Şu anda ifadeye gitmeme eğilimindeyiz. Çünkü avukatlarımız araştırıyor. 4483 sayılı kanunda bizi soruşturacak eşdeğer şekilde olması lazım ki bir alt memur görevlendirmişler şu anda. Görevlendirme de şu anda Mustafa Aydoğan Alişan Milli Emlak Müdürü. Acaba atladığımız bir yönetmelik var mı diye avukatlarımızla araştırıyoruz, avukatlarımızın bu incelemesinden sonra itirazımız varsa itirazımızı yapacağız.

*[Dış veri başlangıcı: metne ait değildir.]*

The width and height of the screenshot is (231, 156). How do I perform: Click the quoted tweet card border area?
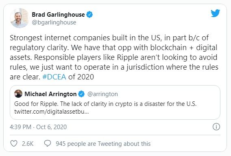115,102
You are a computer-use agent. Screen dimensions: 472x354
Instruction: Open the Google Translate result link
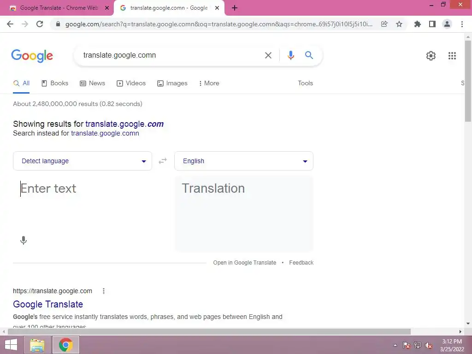(x=48, y=304)
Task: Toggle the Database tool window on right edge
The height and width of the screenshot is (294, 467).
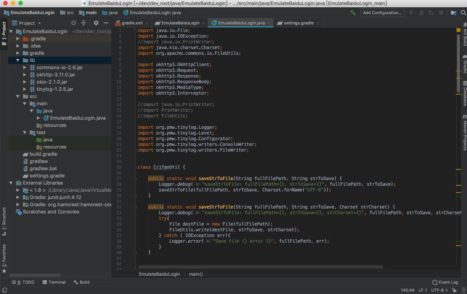Action: point(464,94)
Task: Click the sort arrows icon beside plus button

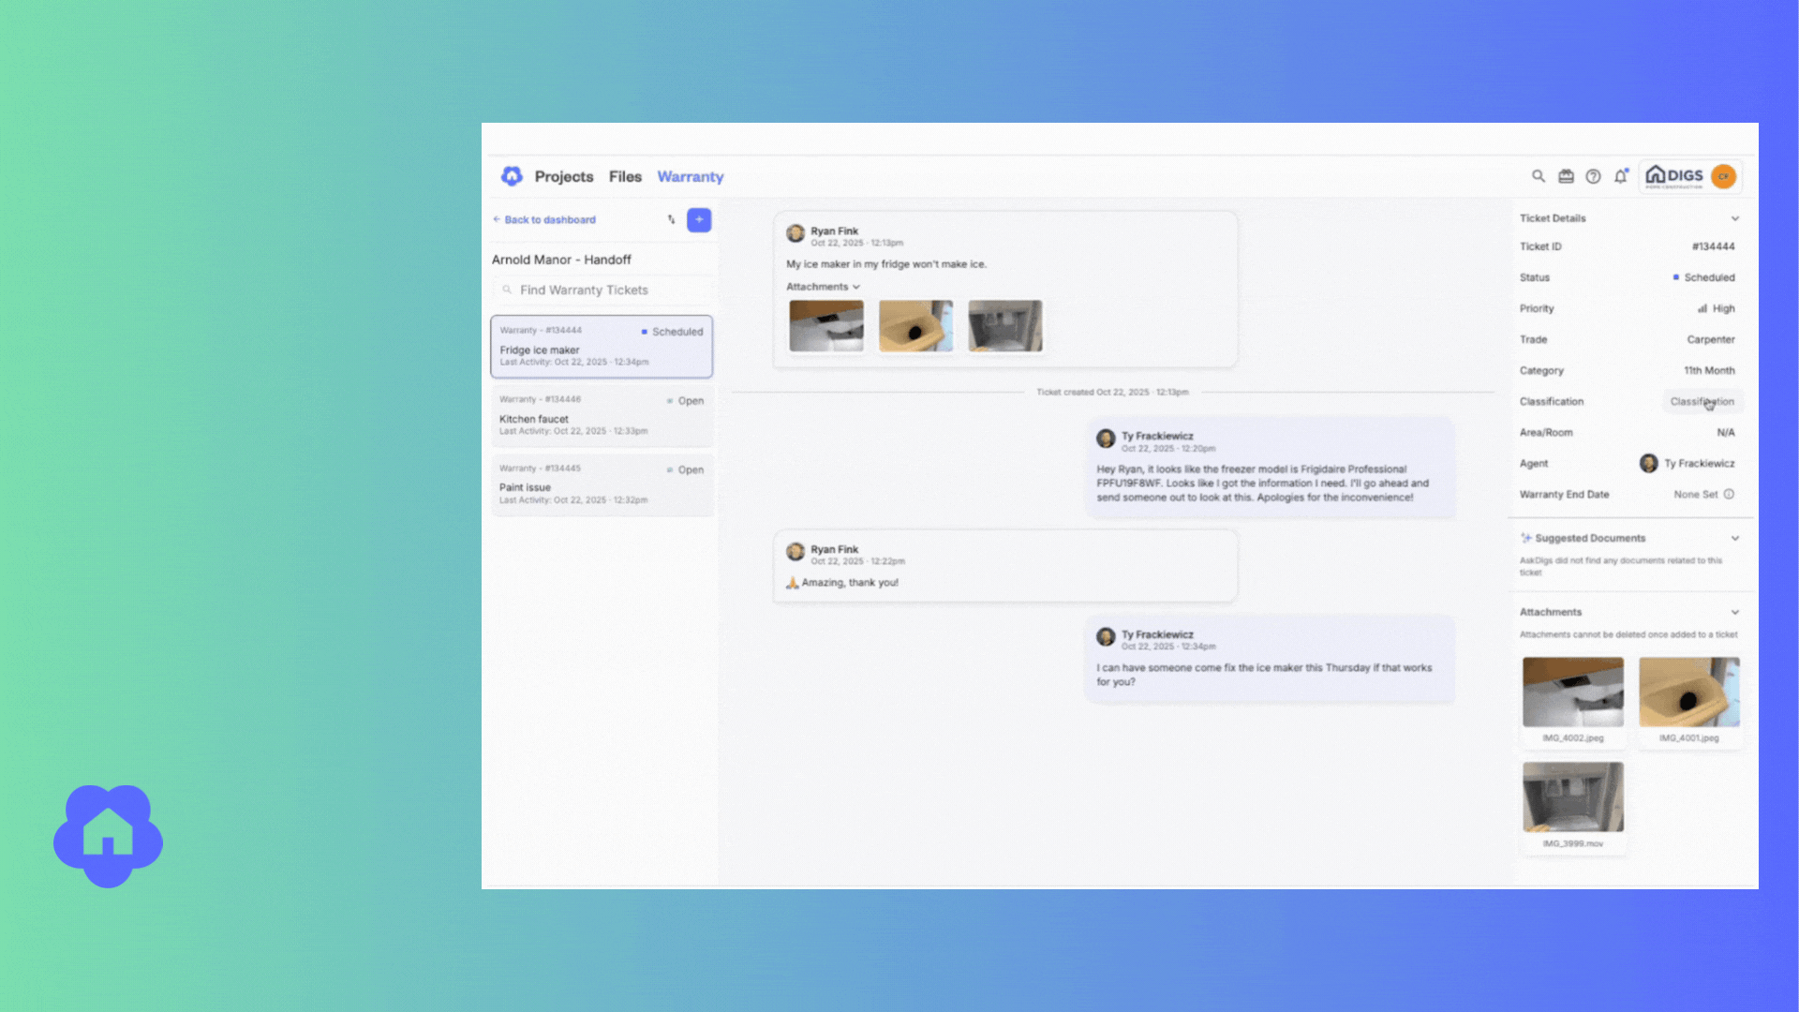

Detaylı raporumuzu da size sunacağız.

“DÜNYA İLE YARIŞACAK ÇOCUKLARI YETİŞTİRİYORUZ, ARAPÇA DİLİNİ VERMEYE DE HAZIRIZ”

Bu yapılanların çok iyi niyetli olduğunu düşünmüyorum. Özellikle muhalif gördükleri belediye başkanlarına yapılan uygulamaları, engellemeleri çok görüyoruz hepimiz. Fındıklı’da görüyoruz. Fındıklı halkına biz hizmet etmeye çalışıyoruz. Şu anda bizim Çocuk Hakları Merkezi ve Çocuk Evi’nde 17 öğrencimiz var. İngilizce ve Almanca öğreniyorlar dünyaya açılmak için. Dört yaşındaki çocuklar dil öğrenimi alıyorlar. Dünya ile yarışacak çocuklar yetiştireceğiz diyoruz ya tam da buradan geçiyor. Kuran kursuna ilişkin söylemler oluyor biz Arapça dilini vermeye de hazırız. Destek olsunlar, bir dil bir insan demek bizim için. Dolayısıyla bunlar trajikomik, bizi yıldırmak için. Ama biz yılmıyoruz, ben hiç yılmam. Tam tersi daha direngen, daha mücadeleci olurum. Çünkü biz halkımızın hakkı olan hiçbir şeyi, onu koruduğumuz kadar korumayız. Çünkü orası halkın.”